• _Problem description_: Please output the records below in full, exactly as given, but without the images.

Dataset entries
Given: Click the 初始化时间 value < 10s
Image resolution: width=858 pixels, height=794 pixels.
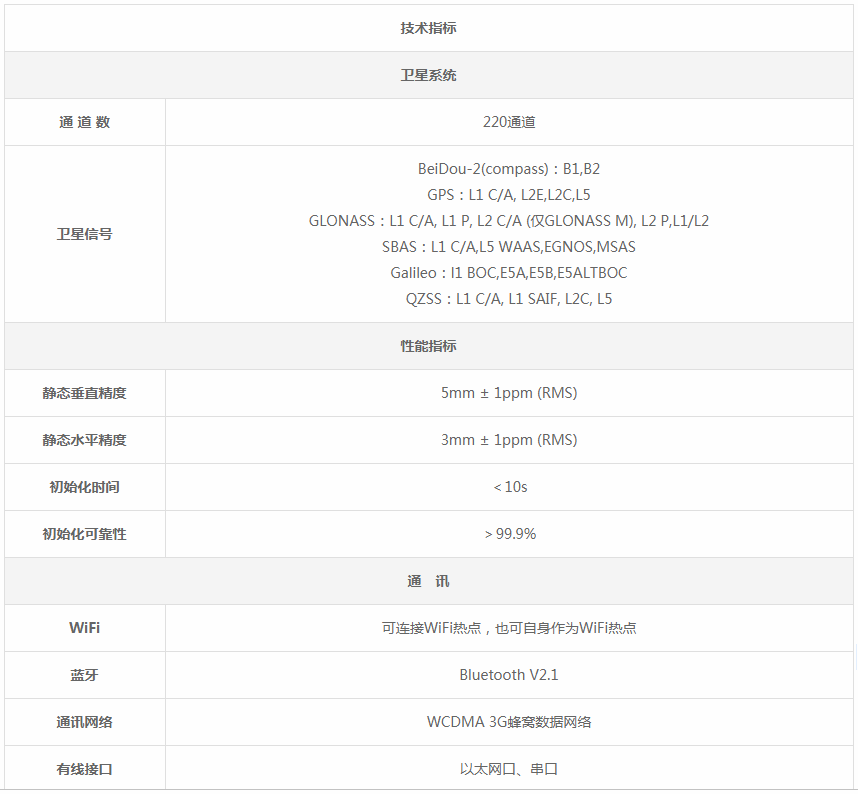Looking at the screenshot, I should (509, 487).
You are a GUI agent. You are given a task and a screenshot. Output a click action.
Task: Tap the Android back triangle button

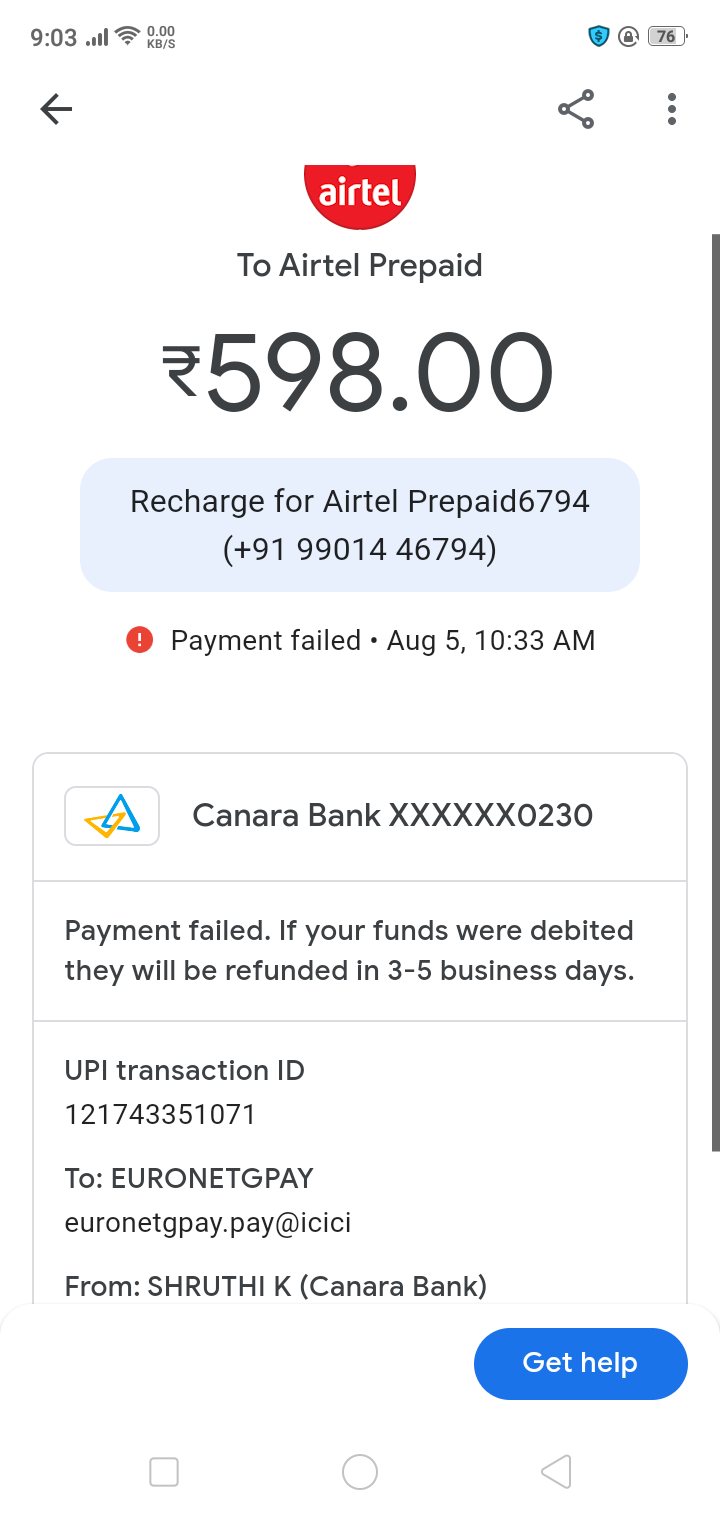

• _Task answer_:
Given: Click the 初始化时间 value < 10s
Image resolution: width=858 pixels, height=794 pixels.
Looking at the screenshot, I should (509, 487).
You are a GUI agent. You are given a task and a screenshot. Output a click action.
Task: Tap the Android back triangle button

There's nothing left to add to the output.